UK surgeon explains how meal timing impacts weight loss, why eating more calories early in the day is better

While on a weight loss journey, when we it is as important as what we eat throughout the day.

When it comes to healthy eating, it is not just about what one eats but also when they eat it. Losing weight is often boiled down to simply creating a calorie deficit, which means consuming fewer calories than the body burns throughout the day. However, this oversimplifies the process.

Taking to Instagram on April 21, Dr Karan Rajan, a UK-based surgeon and health content creator, explained how the timing of food influences weight loss and metabolic health while referencing a clinical study conducted in 2013.

Impact of calorie consumption based on timing

Dr Rajan shared the findings of a 2013 study where overweight women trying to lose weight were split into two groups. Both groups maintained a similar diet with the same total daily calorie intake. However, one group had most of the calories loaded into their morning meal, and their meals were progressively lighter. The opposite was true for the second group. After 12 weeks, the first group showed significantly more progress in weight loss compared to the second group.

In Dr Rajan’s words, “In a 2013 study, researchers took overweight women with metabolic syndrome and split them into two groups. Both groups ate 1400 calories per day for 12 weeks – identical total calories. Group one had a big breakfast, 700 calories for breakfast, 500 calories at lunch, and 200 at dinner, while group two had a big dinner. 200 calories at breakfast, 500 for lunch, and 700 calories at dinner.

The big breakfast group lost almost twice as much weight: 8.7 kg versus 3.6 kg. Waist circumference dropped significantly more in the big breakfast group. Same calories, but opposite metabolic outcomes. ”Why loading calories early in the day helps lose weight

According to Dr Rajan, there are three major reasons why consuming more calories early in the day helps to metabolize them better and leads to less fat storage than consuming them later. They are as follows:

  1. Insulin sensitivity is higher in the morning. “Your cells respond better to insulin earlier in the day, meaning that glucose is cleared more efficiently,” shared the surgeon.
  2. Digestive enzyme secretion and gut motility are at their peak in the morning. Thus, the food gets digested better.
  3. The gut microbiome is more metabolically active earlier in the day.

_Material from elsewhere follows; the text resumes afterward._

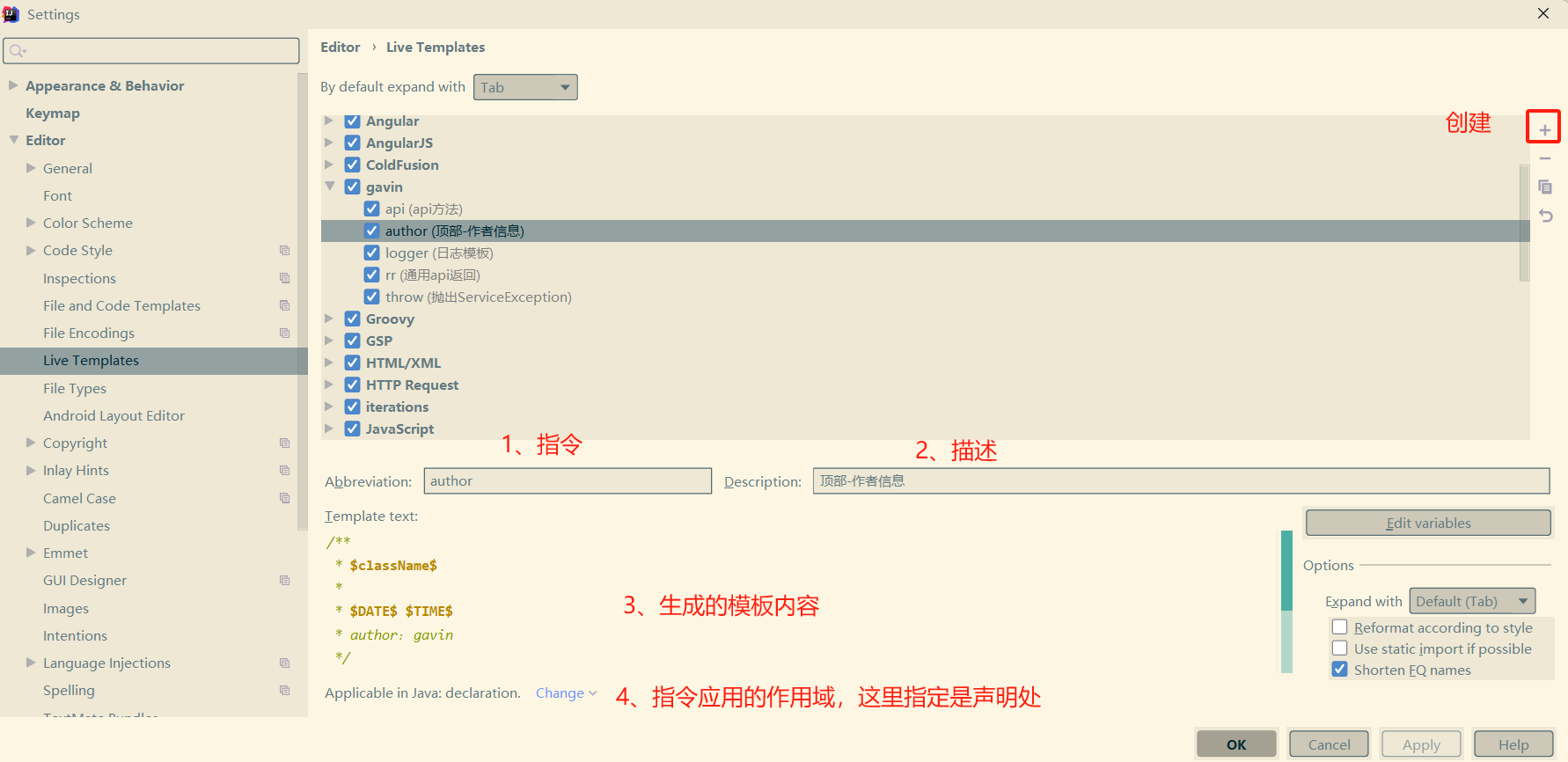Screen dimensions: 1568x762
Task: Enable Reformat according to style
Action: (x=1340, y=627)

“Eating bigger meals when your body is primed to process them makes metabolic sense. And eating very large meals when your body’s winding down for sleep means you’re working against your circadian rhythm,” explained Dr Rajan.

“If you eat more total calories than you burn, you’ll still gain weight regardless of timing. But when you eat those calories clearly influences how your body processes them, as well as how hungry you feel and your metabolic health markers. So maybe just try a big breakfast, moderate lunch, and a light dinner to see how it makes you feel,” he suggested.